Housing Action Strategy
According to Dr. Jeffrey Turnbull, Ottawa Hospital Chief of Staff, Co-founder of the Ottawa Inner-City Health Program, and President of the Canadian Medical Association, affordable housing is a key strategy for reducing health care costs and many other challenges in the poorer areas of our cities. He tells us that all levels of government: municipal, provincial, and federal, are contributing to the problem and have a role in the solution. We need to direct our letter writing and our lobbying and action efforts at all three levels. Turnbull suggests that the Federal Government won’t come to the table with solutions unless the provinces demand it.
Here are the talking points that the Vancouver Unitarian Church used for its monthly letter-writing campaigns.
History of the Problem
Vancouver’s housing was affordable into the 1990s, using World Bank and UN measures. But, in 1998 the mayors of Canada’s biggest cities declared homelessness a “national disaster”. In 2007 the UN declared homelessness in Canada a “national emergency”.
What happened?
- Federal Government cancelled CMHC Co-op Housing Programmes, 1993
- Ottawa transferred social housing programmes to provinces and territories, 1996
- Income gap in Canada between renters and owners widened.
- After the .com crash in 2000, speculative international investment moved to land.
- B.C. government policy shifted subsidies from building non-market housing to direct tenant/landlord subsidies, 2001
- Federal tax laws (1980s) discriminate against purpose-built rental construction, but the demand for rental units continues.
- Tearing down old buildings which contained suites and replacing them with condominiums is more profitable than building rental units.
- City of Vancouver has no policy to require affordable rental units as a part of new construction in the city.
- Non-indexed welfare rates, low minimum wages
- Economic downturn and consequent rising unemployment.
- Post-Olympic increase in available rental units occurred in recently renovated, expensive units, not in affordable ones.
We need affordable housing NOW. Affordable housing requires affordable land. Provincial and Federal governments need to use taxpayers’ money to build non-market, affordable housing on taxpayer-owned land, as is done in every other G8 country.
Who Has an Affordable Housing Problem?
AFFORDABLE HOUSING PRIMER, VANCOUVER
In 2018, Vancouver was number three on the list of unaffordable housing city of 406 world markets.
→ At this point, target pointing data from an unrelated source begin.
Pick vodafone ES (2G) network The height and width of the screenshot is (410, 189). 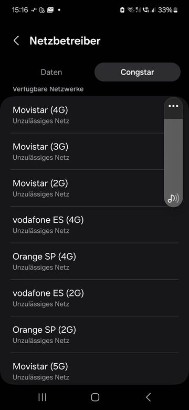[95, 298]
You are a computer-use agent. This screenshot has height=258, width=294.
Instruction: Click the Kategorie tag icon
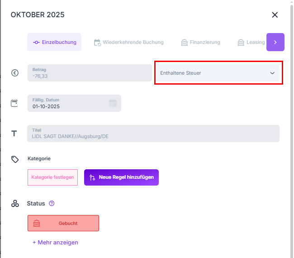[x=15, y=159]
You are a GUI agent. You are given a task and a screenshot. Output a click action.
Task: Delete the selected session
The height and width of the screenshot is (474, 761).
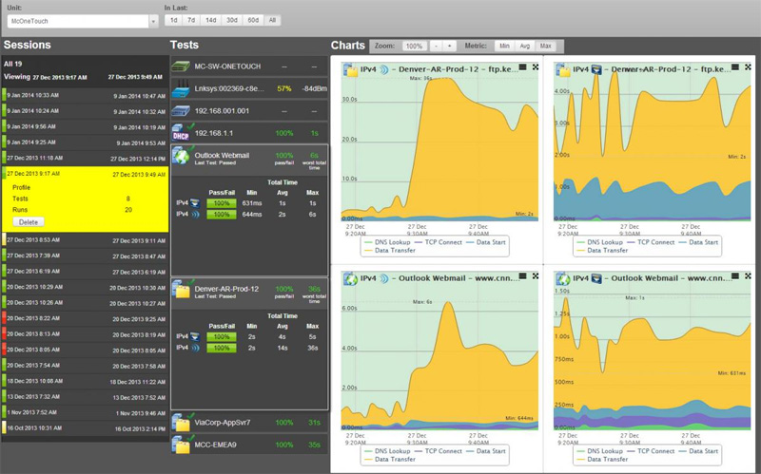[x=29, y=221]
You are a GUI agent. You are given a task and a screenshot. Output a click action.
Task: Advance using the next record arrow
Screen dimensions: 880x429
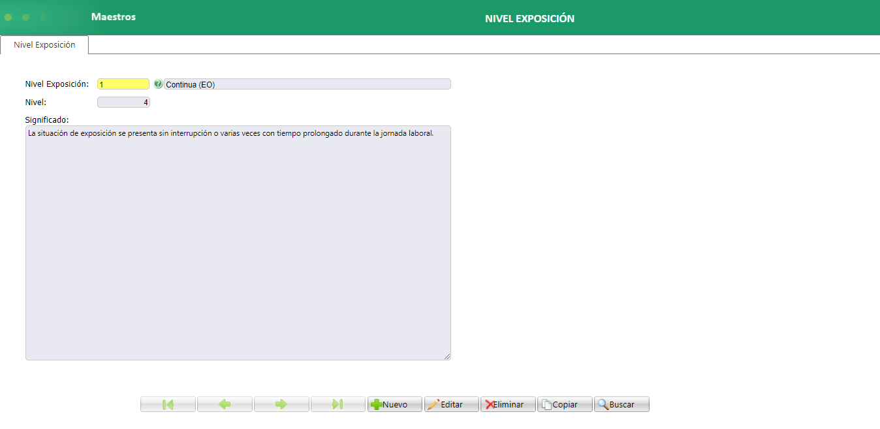pyautogui.click(x=281, y=404)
The homeless people of Vancouver’s streets and shelters are the most distressing symptom of a much larger affordable housing crisis that affects nearly half of Vancouver’s citizens: those whose annual before-tax household income is below Vancouver’s median of $32,612.
Who are they?
►Young workers
►Hospital and clerical workers
►Transportation, service and retail workers
►Entry-level firefighters, police, paramedics, nurses and teachers
►Single-income and single-parent families with moderate wages.
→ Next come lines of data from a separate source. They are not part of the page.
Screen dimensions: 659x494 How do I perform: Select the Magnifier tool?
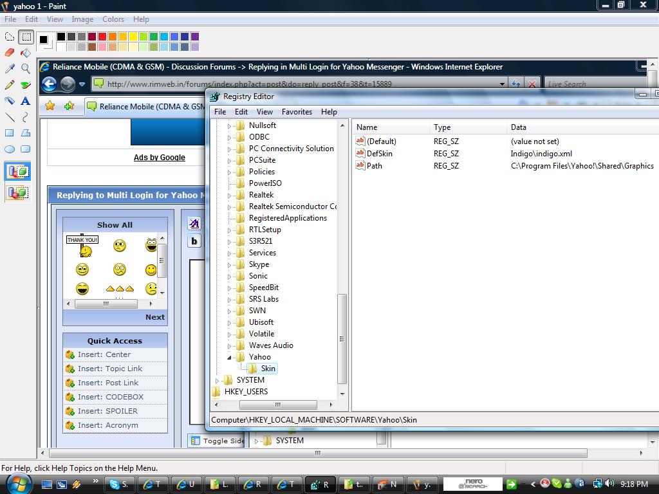coord(26,69)
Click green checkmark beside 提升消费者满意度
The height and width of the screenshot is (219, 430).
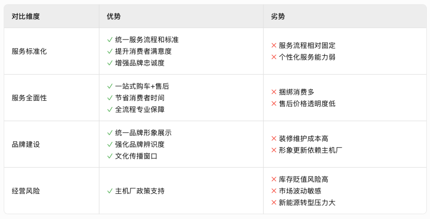110,51
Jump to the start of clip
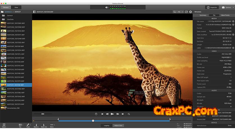This screenshot has width=235, height=136. click(102, 114)
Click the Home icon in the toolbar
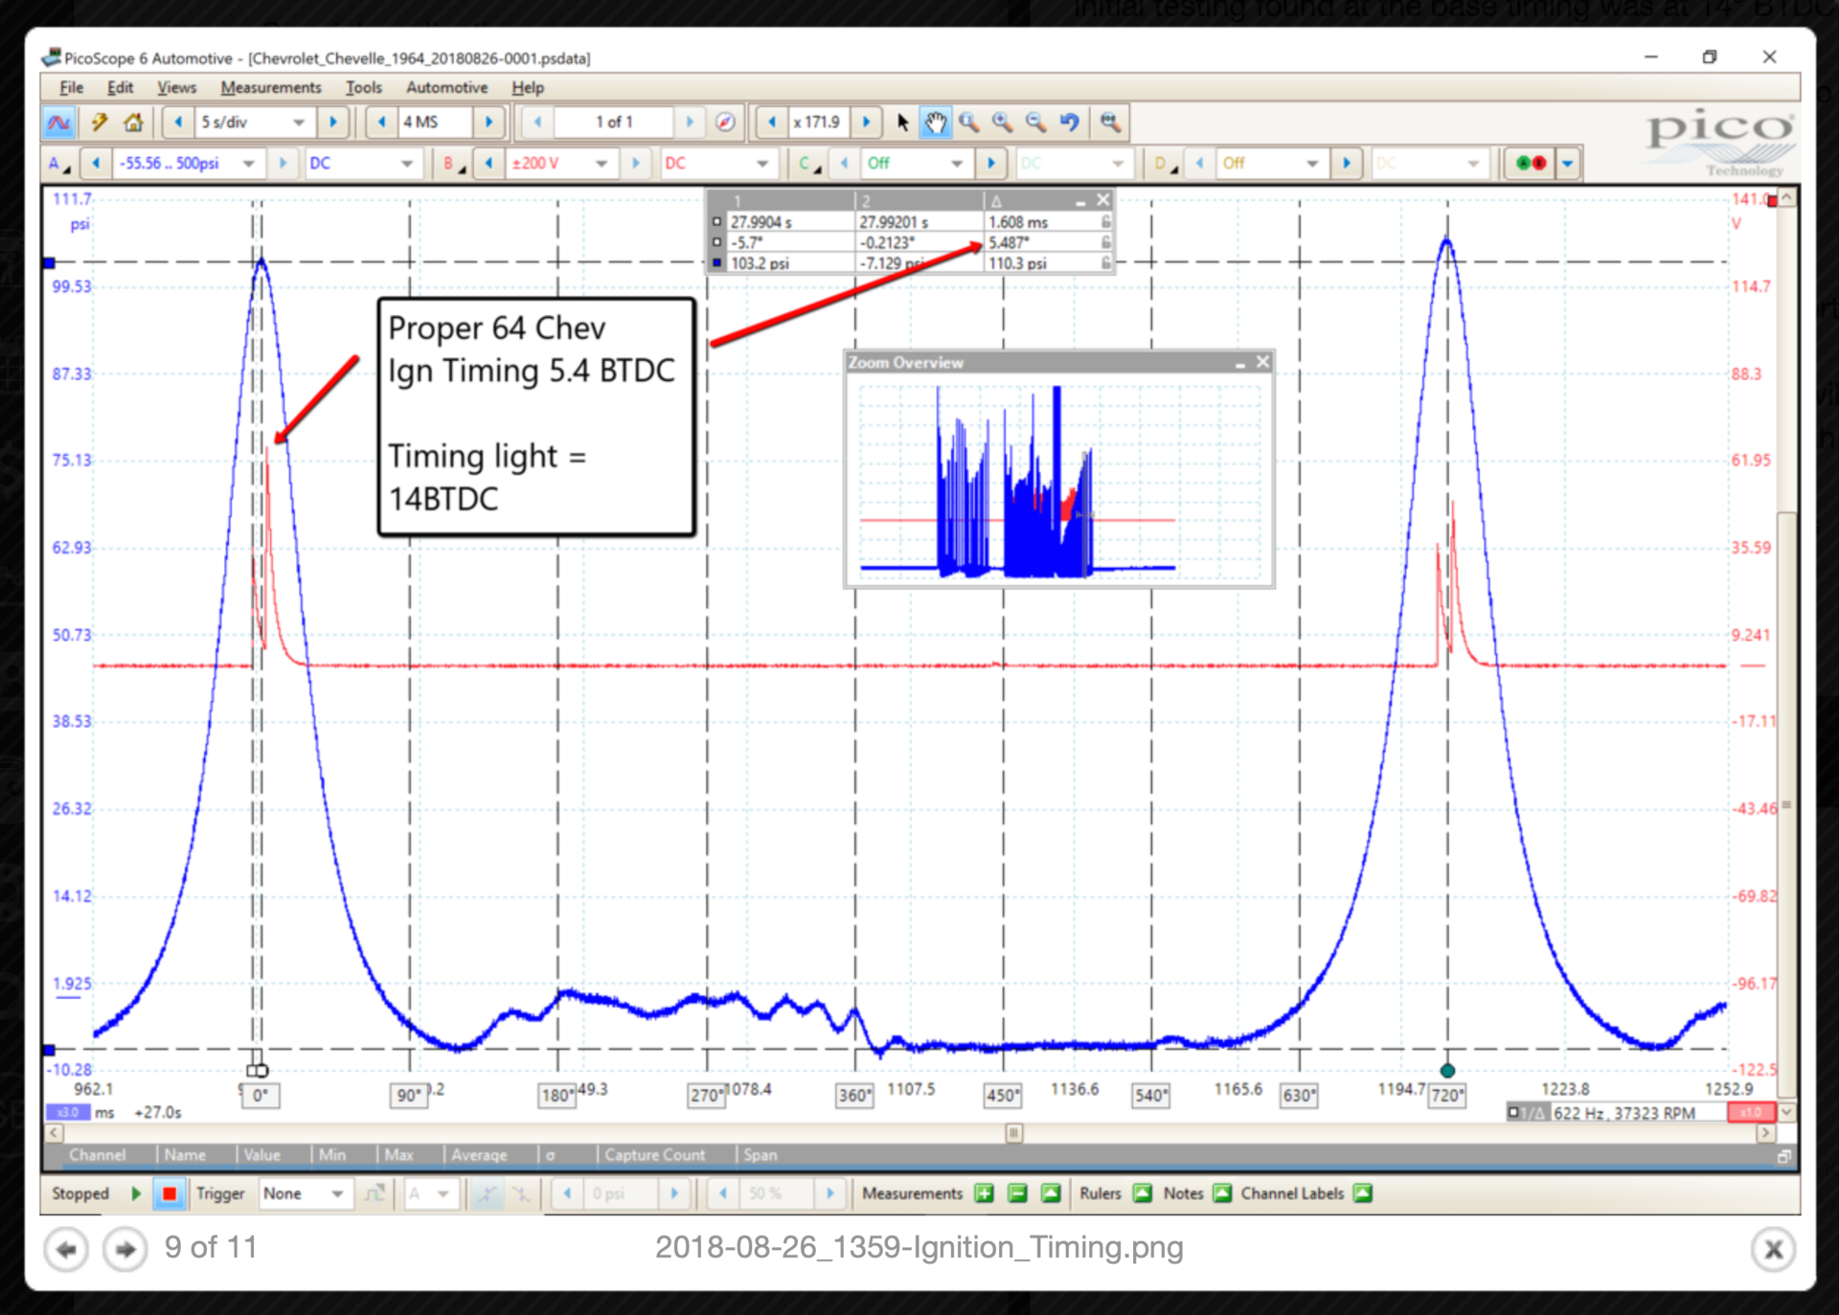This screenshot has height=1315, width=1839. point(133,122)
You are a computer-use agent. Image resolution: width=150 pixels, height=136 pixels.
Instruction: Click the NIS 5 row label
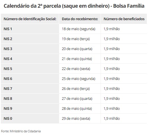coord(8,69)
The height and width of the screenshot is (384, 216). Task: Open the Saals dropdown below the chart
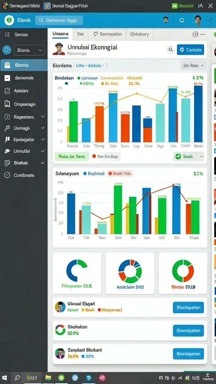189,156
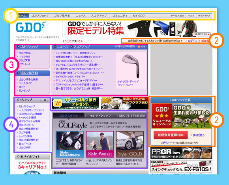
Task: Open Style-GOLD thumbnail
Action: 130,144
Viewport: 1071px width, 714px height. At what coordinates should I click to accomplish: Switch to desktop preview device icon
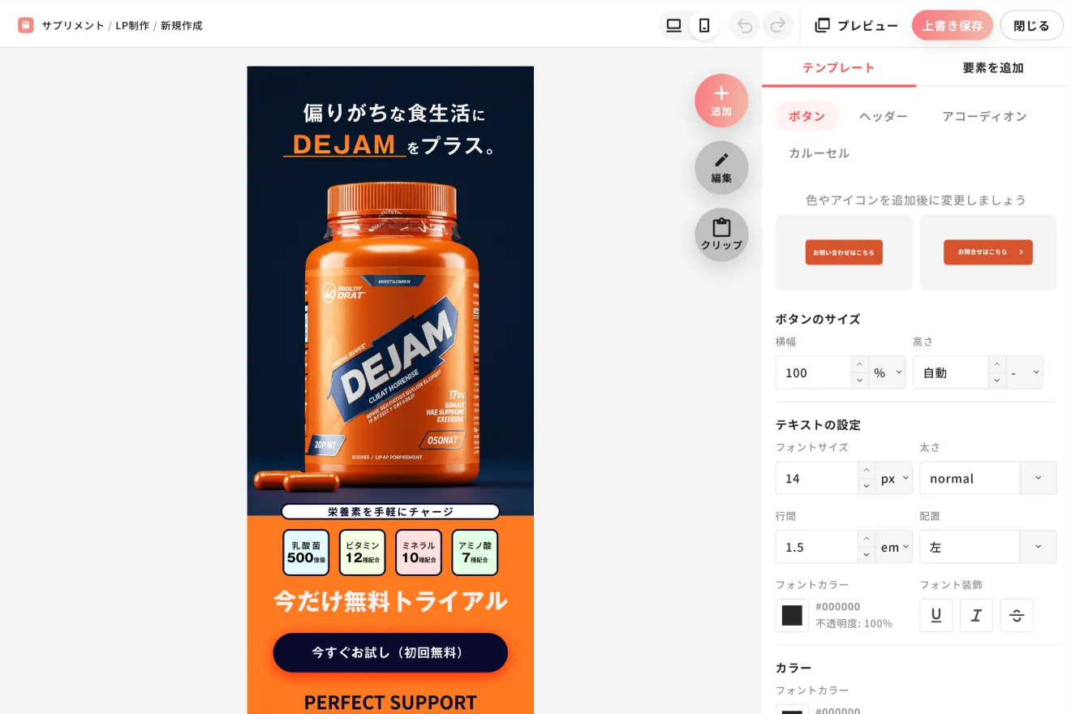673,25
Two income families on minimum wages
►Retirees who rent
►Those who rely solely on fixed incomes:
- disability pensions
- old age pensions
- income assistance
- employment insurance
So what’s their problem?
All of us with moderate and low incomes, including family, friends, neighbours, are forced to make choices. You have to forget about some items on this list. The lower your income, the more items get crossed off:
- a decent place to live
- nutritious food
- saving for emergencies
- clothing, school fees and higher education for your children
- a car for your job
According to BC Housing and Canada Mortgage and Housing, you are forced to make these bad choices if you are spending more than 30% of your before-tax household income on shelter.